Azure Databricks · Arazzo Workflow

Azure Databricks Restart a Running Cluster and Wait

Version 1.0.0

Restart a running cluster and poll until it returns to RUNNING.

1 workflow 1 source API 1 provider

View Spec View on GitHub AnalyticsApache SparkBig DataData EngineeringMachine LearningArazzoWorkflows

Provider

azure-databricks

Workflows

restart-cluster-and-wait

Restart a running cluster and wait until it is RUNNING again.

Verifies the cluster is RUNNING, restarts it, then polls getCluster until the state returns to RUNNING, branching to a failure end on TERMINATED.

4 steps inputs: clusterId, token outputs: clusterId, failureState, finalState

confirmRunning

getCluster

Confirm the cluster is currently RUNNING before issuing a restart, since restart is only valid for a running cluster.

restartCluster

Issue the restart. The cluster transitions to RESTARTING and then back to RUNNING when the restart completes.

pollCluster

getCluster

Retrieve the current cluster state. Repeat until the cluster reports RUNNING again; branch to failure if it reports TERMINATED or ERROR.

reportFailure

getCluster

Read the cluster once more to capture the termination reason when the restart did not return to RUNNING.

Source API Descriptions

openapi

azureDatabricksApi https://raw.githubusercontent.com/api-evangelist/azure-databricks/refs/heads/main/openapi/azure-databricks-openapi.yml

Arazzo Workflow Specification

arazzo: 1.0.1
info:
  title: Azure Databricks Restart a Running Cluster and Wait
  summary: Restart a running cluster and poll until it returns to RUNNING.
  description: >-
    Cycles a running cluster and confirms it comes back healthy. The workflow
    confirms the cluster is RUNNING, issues a restart, then polls the cluster
    get endpoint until the state settles back to RUNNING, branching to a
    failure end if it terminates instead.

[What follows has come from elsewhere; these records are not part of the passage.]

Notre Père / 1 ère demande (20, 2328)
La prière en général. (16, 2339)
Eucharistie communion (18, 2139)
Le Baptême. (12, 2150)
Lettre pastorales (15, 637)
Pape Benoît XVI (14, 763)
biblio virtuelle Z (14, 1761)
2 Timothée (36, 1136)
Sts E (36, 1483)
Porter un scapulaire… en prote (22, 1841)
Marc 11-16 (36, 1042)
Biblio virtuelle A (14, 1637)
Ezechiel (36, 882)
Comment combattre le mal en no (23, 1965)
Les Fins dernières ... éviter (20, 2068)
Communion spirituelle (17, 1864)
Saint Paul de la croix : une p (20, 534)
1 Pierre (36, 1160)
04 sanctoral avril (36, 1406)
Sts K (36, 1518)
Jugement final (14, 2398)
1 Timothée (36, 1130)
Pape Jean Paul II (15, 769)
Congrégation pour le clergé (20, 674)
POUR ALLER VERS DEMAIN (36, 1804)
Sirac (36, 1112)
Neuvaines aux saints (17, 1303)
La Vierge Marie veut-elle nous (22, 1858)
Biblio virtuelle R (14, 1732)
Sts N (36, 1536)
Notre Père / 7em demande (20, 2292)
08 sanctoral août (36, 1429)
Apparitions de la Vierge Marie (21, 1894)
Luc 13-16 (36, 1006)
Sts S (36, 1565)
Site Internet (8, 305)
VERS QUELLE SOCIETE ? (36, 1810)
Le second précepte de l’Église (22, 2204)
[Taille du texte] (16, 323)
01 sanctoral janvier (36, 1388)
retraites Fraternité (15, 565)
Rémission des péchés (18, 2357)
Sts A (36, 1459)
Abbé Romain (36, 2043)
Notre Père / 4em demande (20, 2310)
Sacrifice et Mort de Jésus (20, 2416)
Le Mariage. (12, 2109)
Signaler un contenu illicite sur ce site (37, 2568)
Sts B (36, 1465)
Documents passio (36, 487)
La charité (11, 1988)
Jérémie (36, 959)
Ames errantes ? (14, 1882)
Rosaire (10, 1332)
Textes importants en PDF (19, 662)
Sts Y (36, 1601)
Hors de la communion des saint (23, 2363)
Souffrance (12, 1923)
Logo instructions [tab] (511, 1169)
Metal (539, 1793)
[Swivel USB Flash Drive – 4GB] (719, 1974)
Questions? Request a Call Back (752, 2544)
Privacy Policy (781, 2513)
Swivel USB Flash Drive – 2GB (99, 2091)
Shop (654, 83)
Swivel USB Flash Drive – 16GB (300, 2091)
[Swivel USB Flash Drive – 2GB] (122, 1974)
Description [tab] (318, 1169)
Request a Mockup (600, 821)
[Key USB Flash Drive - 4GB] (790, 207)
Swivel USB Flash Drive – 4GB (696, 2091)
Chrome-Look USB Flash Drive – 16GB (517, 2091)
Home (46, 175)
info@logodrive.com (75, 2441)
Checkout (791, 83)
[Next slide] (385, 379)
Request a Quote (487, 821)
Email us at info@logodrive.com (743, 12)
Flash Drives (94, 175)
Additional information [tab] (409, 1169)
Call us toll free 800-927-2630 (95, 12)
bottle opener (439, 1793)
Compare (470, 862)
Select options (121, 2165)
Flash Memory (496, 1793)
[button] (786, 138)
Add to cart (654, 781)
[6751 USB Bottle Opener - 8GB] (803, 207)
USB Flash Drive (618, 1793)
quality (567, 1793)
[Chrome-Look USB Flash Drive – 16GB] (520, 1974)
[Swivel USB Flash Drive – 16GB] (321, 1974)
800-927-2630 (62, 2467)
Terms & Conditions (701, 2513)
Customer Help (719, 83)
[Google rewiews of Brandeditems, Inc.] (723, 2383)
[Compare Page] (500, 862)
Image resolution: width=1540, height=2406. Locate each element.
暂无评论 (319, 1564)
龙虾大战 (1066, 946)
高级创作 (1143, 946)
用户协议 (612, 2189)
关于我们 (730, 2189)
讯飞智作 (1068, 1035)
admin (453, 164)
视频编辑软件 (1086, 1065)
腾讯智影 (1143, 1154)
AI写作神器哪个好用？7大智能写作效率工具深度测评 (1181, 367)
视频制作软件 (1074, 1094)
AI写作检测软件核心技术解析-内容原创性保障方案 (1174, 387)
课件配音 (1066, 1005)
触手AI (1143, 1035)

Every step spells out its request
    inline so the flow can be read and executed without opening the underlying
    OpenAPI description.
  version: 1.0.0
sourceDescriptions:
- name: azureDatabricksApi
  url: ../openapi/azure-databricks-openapi.yml
  type: openapi
workflows:
- workflowId: restart-cluster-and-wait
  summary: Restart a running cluster and wait until it is RUNNING again.
  description: >-
    Verifies the cluster is RUNNING, restarts it, then polls getCluster until
    the state returns to RUNNING, branching to a failure end on TERMINATED.
  inputs:
    type: object
    required:
    - token
    - clusterId
    properties:
      token:
        type: string
        description: Databricks personal access token for the Authorization header.
      clusterId:
        type: string
        description: The id of the running cluster to restart.
  steps:
  - stepId: confirmRunning
    description: >-
      Confirm the cluster is currently RUNNING before issuing a restart, since
      restart is only valid for a running cluster.
    operationId: getCluster
    parameters:
    - name: Authorization
      in: header
      value: Bearer $inputs.token
    - name: cluster_id
      in: query
      value: $inputs.clusterId
    successCriteria:
    - condition: $statusCode == 200
    - condition: $response.body#/state == "RUNNING"
    outputs:
      state: $response.body#/state
  - stepId: restartCluster
    description: >-
      Issue the restart. The cluster transitions to RESTARTING and then back to
      RUNNING when the restart completes.
    operationId: restartCluster
    parameters:
    - name: Authorization
      in: header
      value: Bearer $inputs.token
    requestBody:
      contentType: application/json
      payload:
        cluster_id: $inputs.clusterId
    successCriteria:
    - condition: $statusCode == 200
  - stepId: pollCluster
    description: >-
      Retrieve the current cluster state. Repeat until the cluster reports
      RUNNING again; branch to failure if it reports TERMINATED or ERROR.
    operationId: getCluster
    parameters:
    - name: Authorization
      in: header
      value: Bearer $inputs.token
    - name: cluster_id
      in: query
      value: $inputs.clusterId
    successCriteria:
    - condition: $statusCode == 200
    outputs:
      state: $response.body#/state
    onSuccess:
    - name: backToRunning
      type: end
      criteria:
      - context: $response.body
        condition: $.state == "RUNNING"
        type: jsonpath
    - name: failed
      type: goto
      stepId: reportFailure
      criteria:
      - context: $response.body
        condition: $.state == "TERMINATED" || $.state == "ERROR"
        type: jsonpath
    - name: stillRestarting
      type: goto
      stepId: pollCluster
      criteria:
      - context: $response.body
        condition: $.state == "RESTARTING" || $.state == "PENDING"
        type: jsonpath
  - stepId: reportFailure
    description: >-
      Read the cluster once more to capture the termination reason when the
      restart did not return to RUNNING.
    operationId: getCluster
    parameters:
    - name: Authorization
      in: header
      value: Bearer $inputs.token
    - name: cluster_id
      in: query
      value: $inputs.clusterId
    successCriteria:
    - condition: $statusCode == 200
    outputs:
      state: $response.body#/state
      terminationReason: $response.body#/termination_reason
  outputs:
    clusterId: $inputs.clusterId
    finalState: $steps.pollCluster.outputs.state
    failureState: $steps.reportFailure.outputs.state